Civil Unrest 2020 City of Los Angeles

On June 30, 2020, the Los Angeles City Council adopted a motion which instructed the Los Angeles Police Department to complete an analysis addressing the department’s crowd control tactics and compliance with existing departmental policies and legal mandates during the civil unrest resulting from the death of George Floyd. 

The civil unrest and protests started on May 27, 2020 and continued for several weeks. 

Initially the protests were initiated by individuals so that they could verbally express themselves in a non-violent way as guaranteed under their 1st Amendment. marching to show and voice their concerns and anger in how George Floyd died and questioning national police (Law Enforcement) policy surrounding the use of force and demanding national police reform. What subsequently evolved from peaceful marches and verbal freedom of expression within the city of Los Angeles and surrounding cities, escalated into massive civil unrest. 

Three After Action Reports were completed surrounding the 2020 Civil Unrest. I will reference two of these reports: 

  1. An Independent Examination of the Los Angeles Police Department 2020 Protest Response. Report by Independent Council Gerald 
  1. Safe LA Civil Unrest 2020 After Action Report. Michel R. Moore Chief of Police LAPD. 

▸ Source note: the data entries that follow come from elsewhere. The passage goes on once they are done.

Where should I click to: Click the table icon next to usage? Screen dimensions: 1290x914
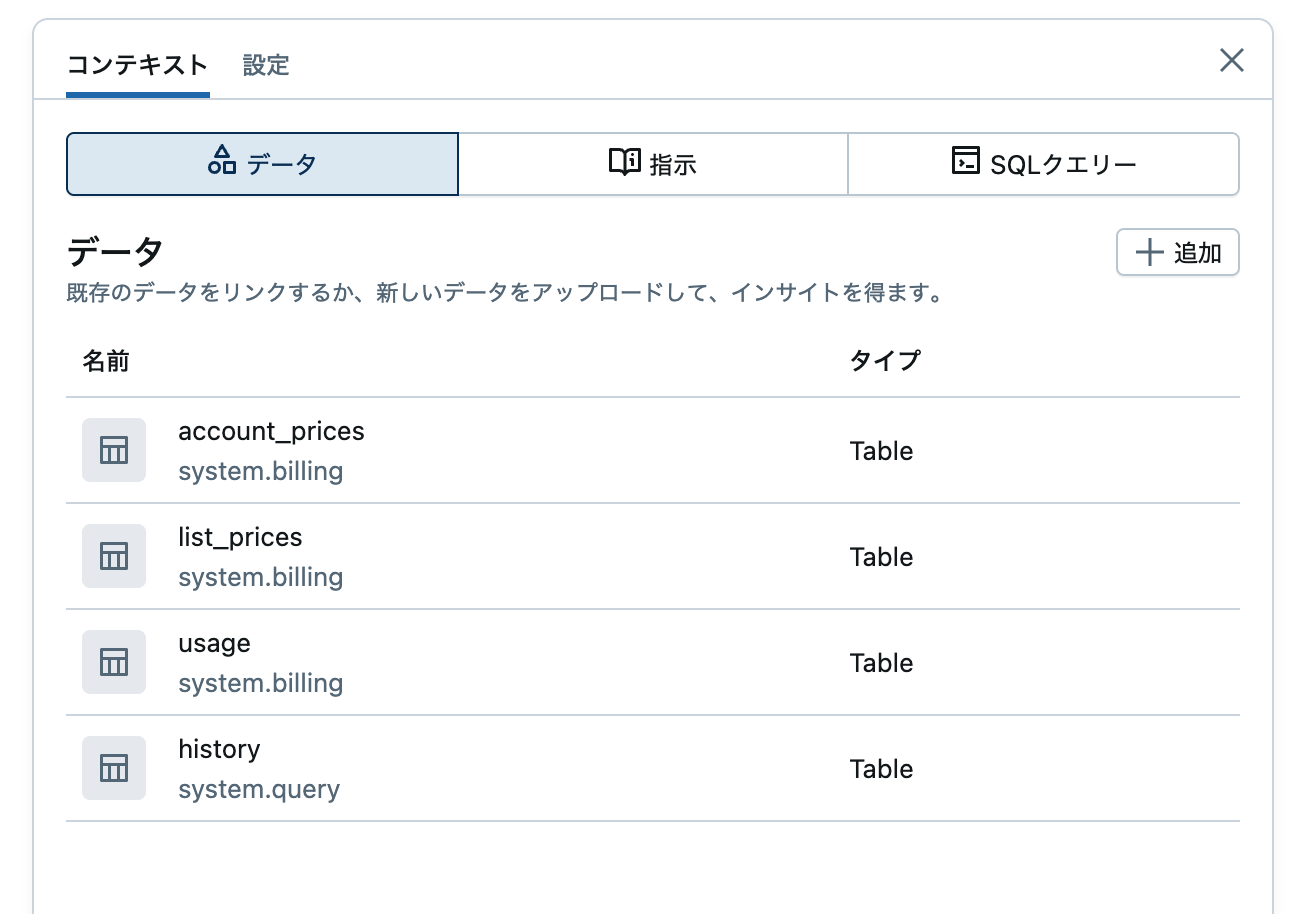tap(113, 662)
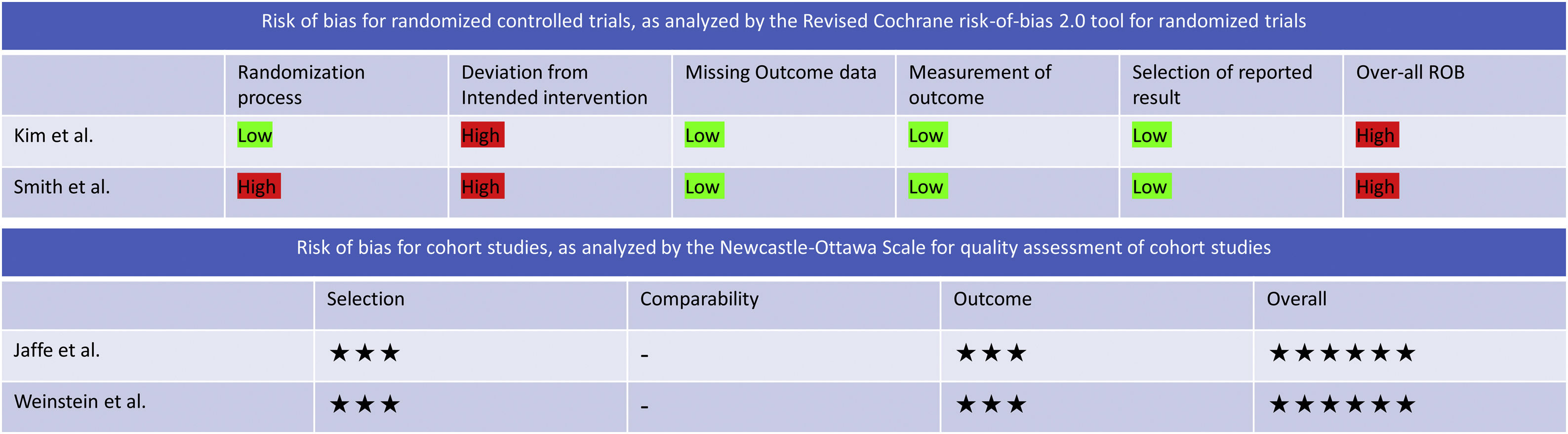Select the Deviation from Intended intervention header
Image resolution: width=1568 pixels, height=434 pixels.
(x=554, y=85)
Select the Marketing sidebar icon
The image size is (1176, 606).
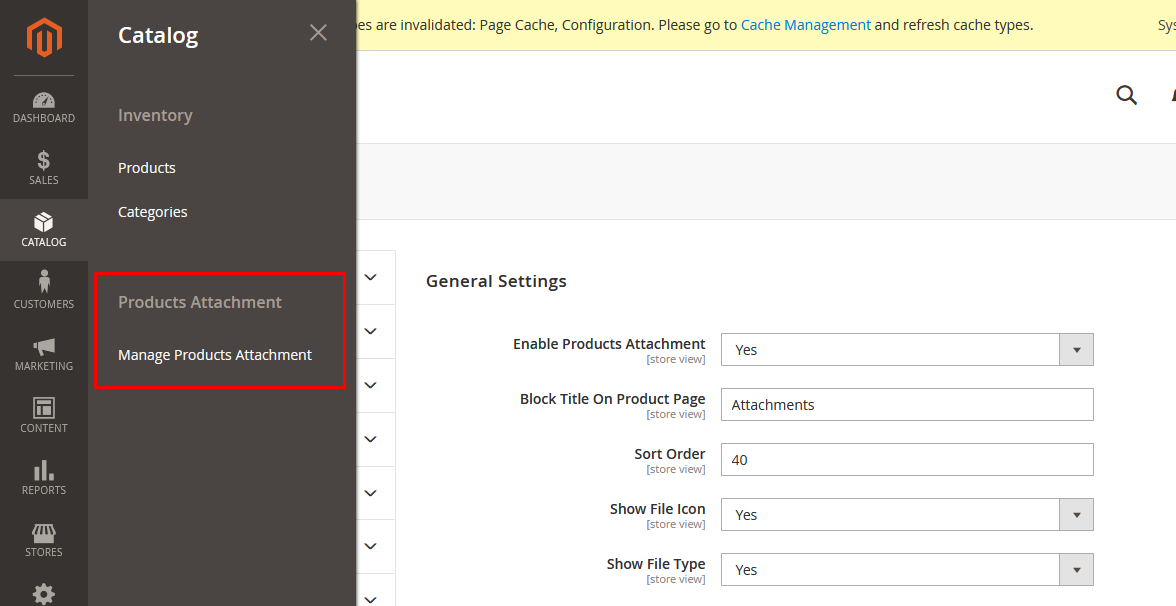43,353
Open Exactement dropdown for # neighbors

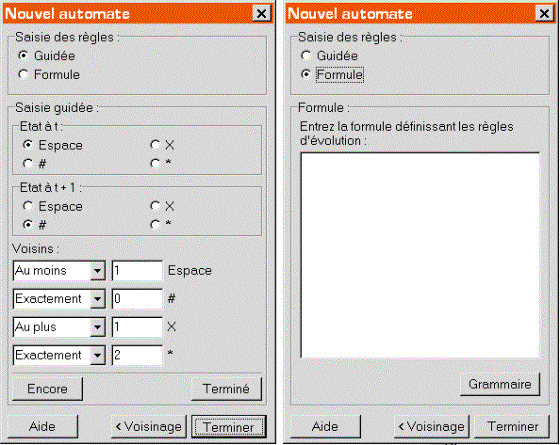pos(97,299)
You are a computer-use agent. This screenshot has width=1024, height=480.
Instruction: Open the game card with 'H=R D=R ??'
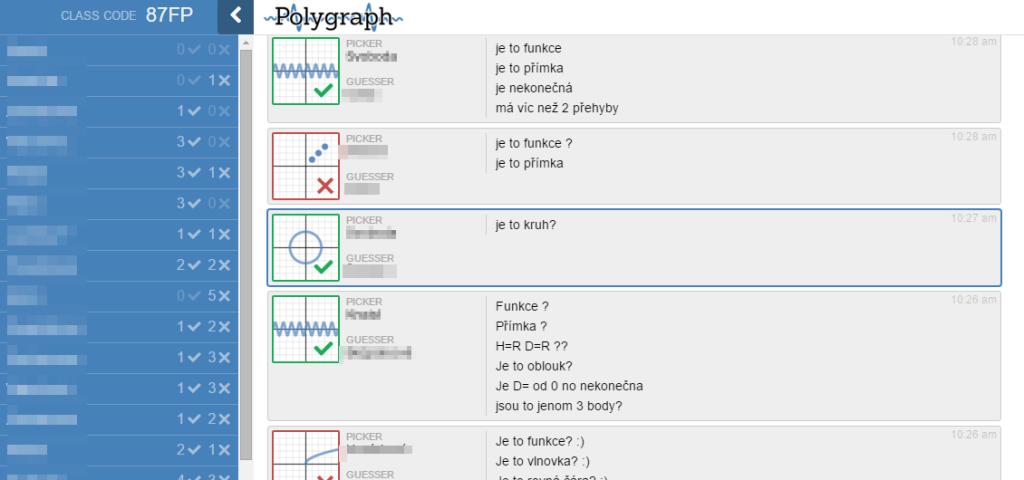point(634,356)
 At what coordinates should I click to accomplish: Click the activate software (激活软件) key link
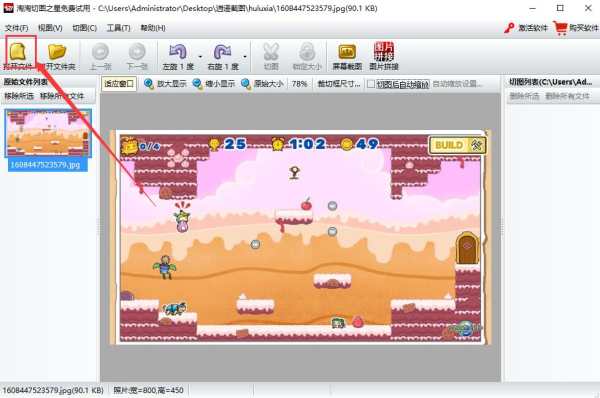(x=526, y=28)
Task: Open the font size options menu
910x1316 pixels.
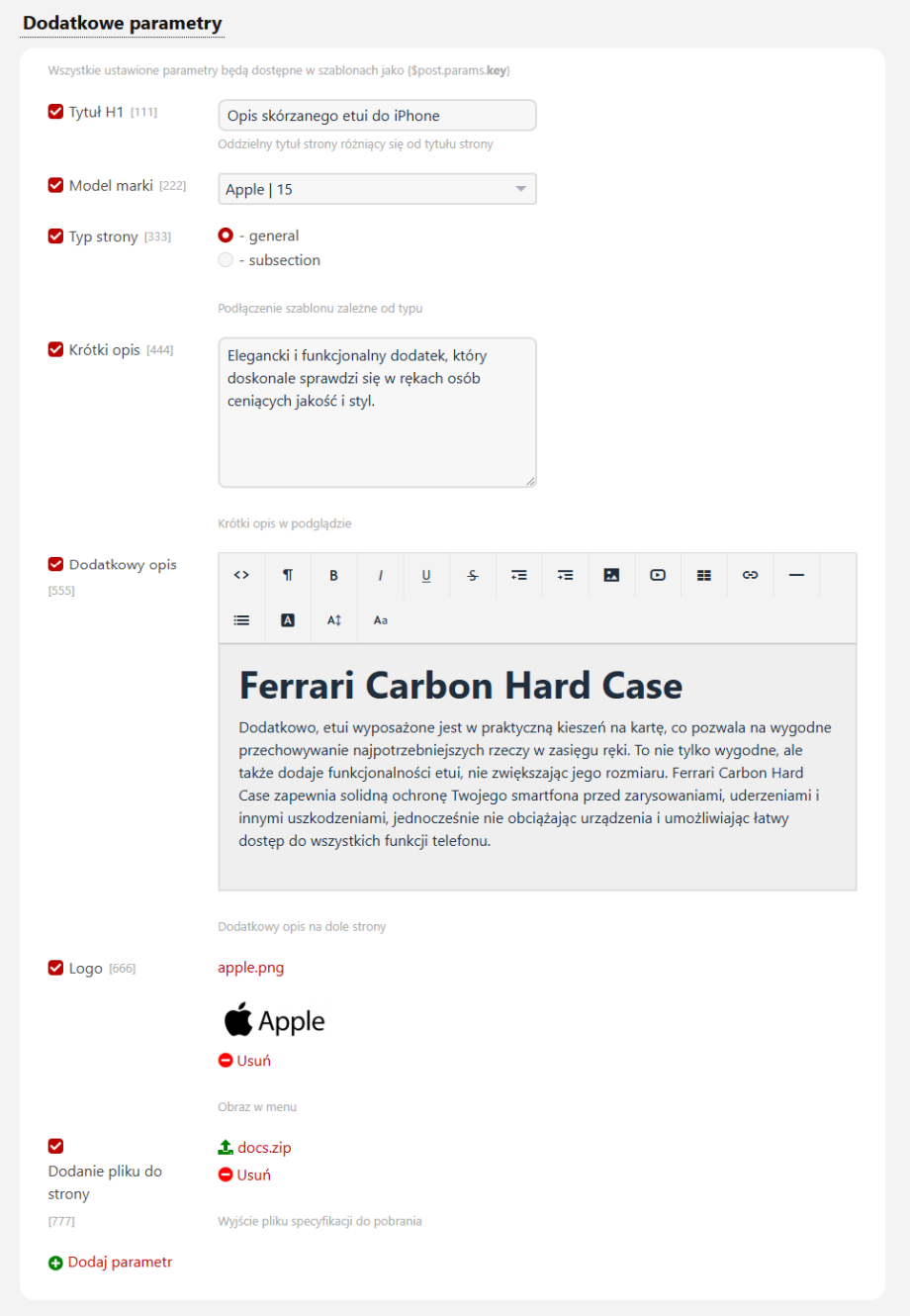Action: click(334, 620)
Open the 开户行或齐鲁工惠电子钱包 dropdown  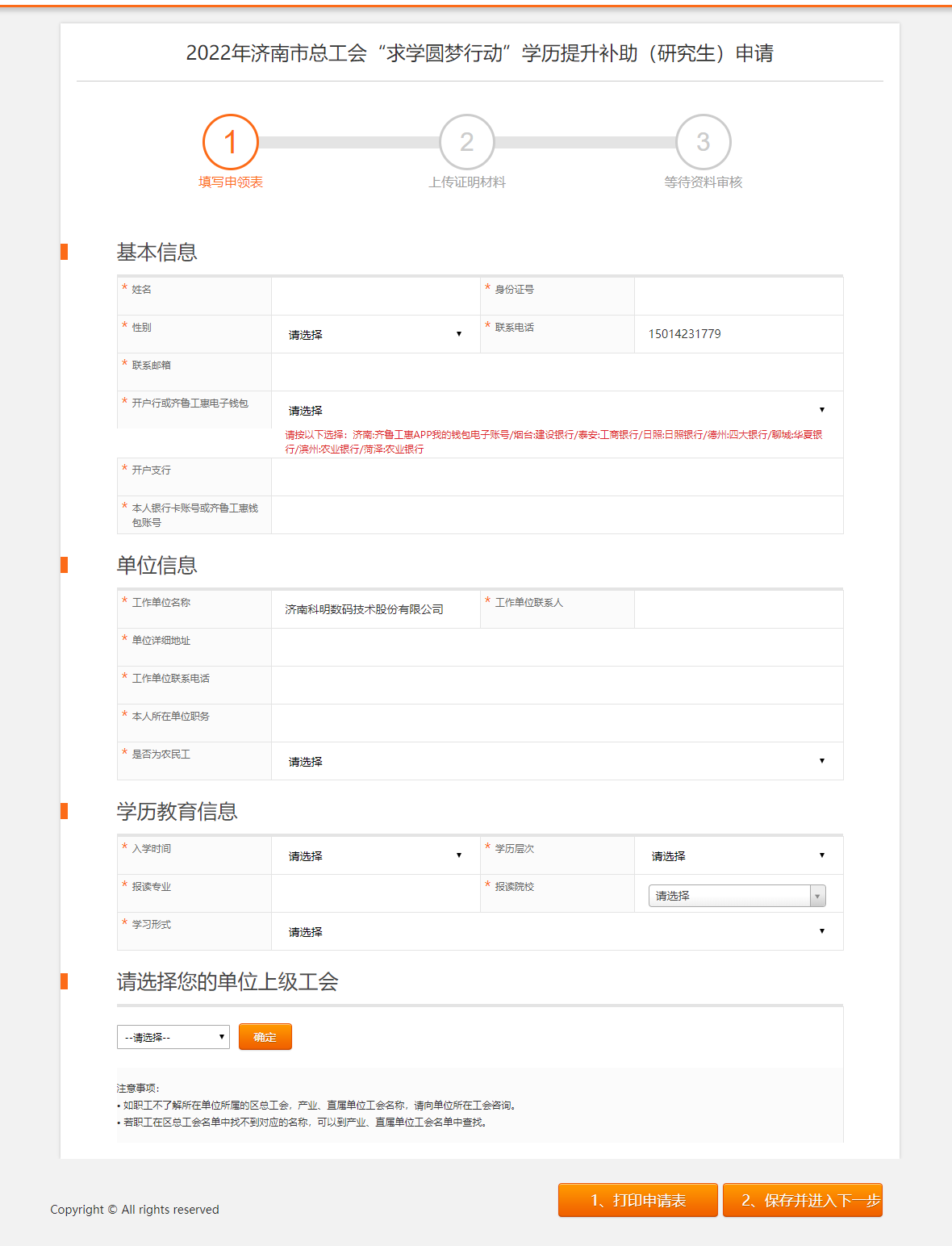tap(557, 410)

Weeks prior to May 27, 2020, protesters (Black Lives Matter and other activist groups) had gathered in front of the Los Angeles County Hall of Justice  to voice their concerns surrounding then Los Angeles County District Attorney's Jackie Lacey failure to hold members of law enforcement accountable for officers use of force resulting in death or injuries to people of color. Prior to May 27, these protests were uneventful and peaceful in nature.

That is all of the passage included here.